Thursday, February 21, 2008

Immigration and NaturalizationRecords

I haven't posted for awhile; just distracted with other things. But I will start getting back to business with Italian Genealogy.

To start off I want to remind everyone of a conference on computerized Family History and Genealogy at BYU on March 14 and 15. It should be good. For more info go to http://familyhistoryconferences.byu.edu .

Immigration and Naturalization Records can be a key in linking your family back to the other side of the Atlantic. Have you searched them? The Family History Library probably has the biggest collection of Naturalization Records and a good amount of Immigration records including passenger lists. Ancestry.com also has a great collection of these records that are already indexed and fairly simple to search. Two other great places to go is Ellisisland.org where you can sign up for free and search in there database and view that passenger list of your ancestor and even CastleGarden's free search website. The National Archives also holds probably the majority of all passenger lists and immigration type records. It is a little more complicated to use and costs about $25 or order one film and often times it may be necessary to actually go there.

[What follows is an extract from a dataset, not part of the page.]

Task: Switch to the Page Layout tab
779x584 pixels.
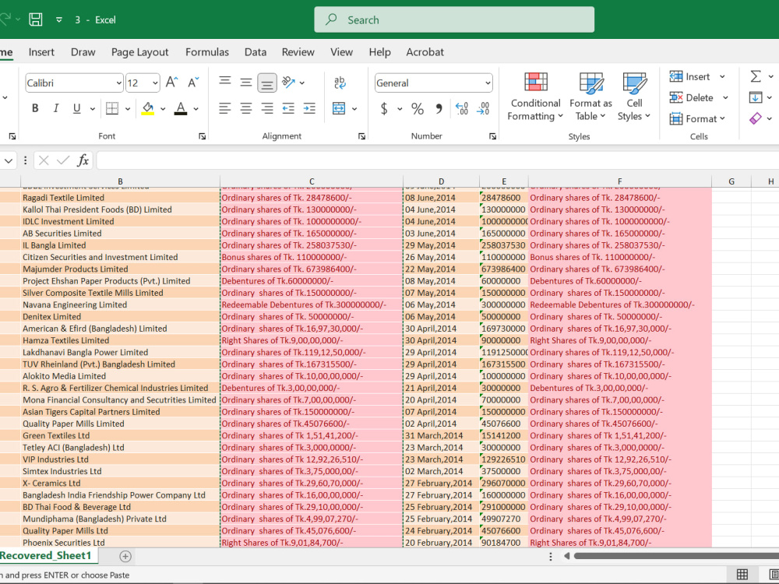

After all this has been said let me explain a little about these records.

Passenger Lists

Unfortunately there are no complete collection of passenger lists.
From early colonial times until about 1820:

  • Kept by colonies and states where the port was located. The colonies and states made their own requirements from captains as to what information about passengers was required.
  • The records are kept in the port city or the state archives of the state


Naturalization (Citizenship) Records:


  • There was no comprehensive regulation of naturalization until 1906, when Congress established the Bureau of Immigration and Naturalization, before some naturalization took place mostly within the jurisdiction of the courts. The last 75 years are confidential.

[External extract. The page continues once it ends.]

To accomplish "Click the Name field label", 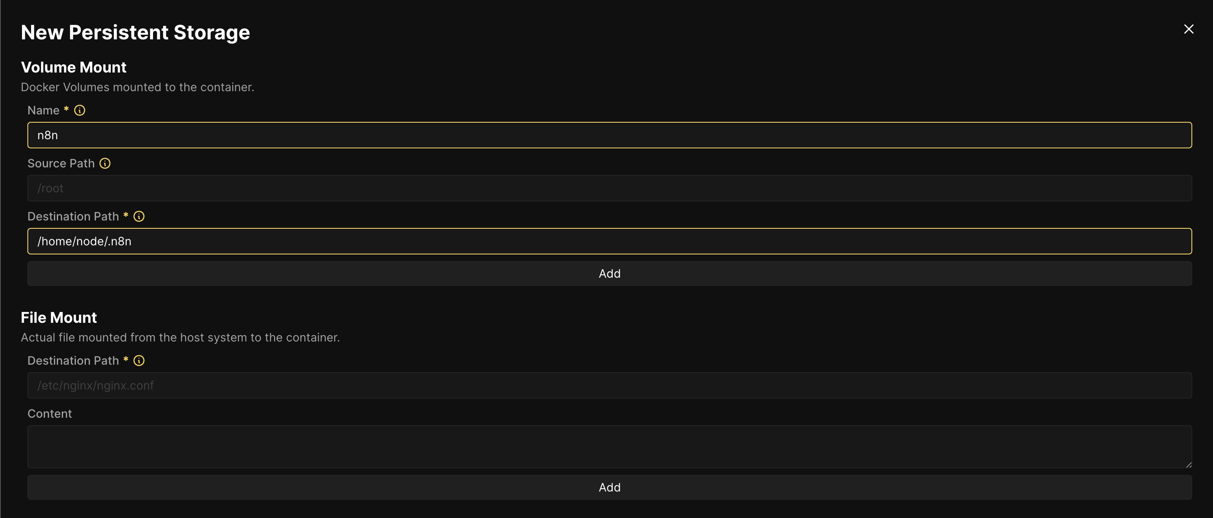I will pos(43,110).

  • There are three steps in the citizenship process
    • Declaration of intention (first papers)
      • Usually filed soon after their coming to the U.S. can contain biographical information.
    • Petition for Naturalization (second or final papers)
      • Formal applications submitted to the court clerk by individuals who had met the residency requirements and who had declared their intention to become citizen.
    • Certificates of Naturalization
      • They were issued on completion of all citizenship requirements.
Passport Records
-Began in 1795
-Before 1930 these records are on microfilm at the FHL
-Not everyone, but some people would obtain a passort as they traveled back and forth between countries. You may find more out about your ancestor through this document.

Ellis Island

  • Between 1892-1954 approximately 12 million people were processed in the facilities. It is estimated that today 40% of all Americans can trace their roots to at least one person who passed through the center.
  • Statue of Liberty Ellis Island foundation-computerized the records. http://www.ellisisland.org/
  • Castle Garden, America's first official immigration center, (http://www.archives.gov/global-pages/exit.html?link=http://www.castlegarden.org) has an online searchable database of 10 million immigrants from 1830 through 1892, the year Ellis Island opened.
Immigration Books


They Became Americans: Finding Naturalization Records and Ethnic Origins, by Loretto Dennis Szucs American Naturalization Records, 1790-1990, by John J. Newman.

A Bibliography of Ship Passenger Lists, 1583-1825 (New York: New York Public Library), third edition, 1978, by Harold Lancour.

They Came in Ships : A Guide to Finding Your Immigrant ancestor’s arrival record,Salt Lake City, UT, by John Philip Colletta.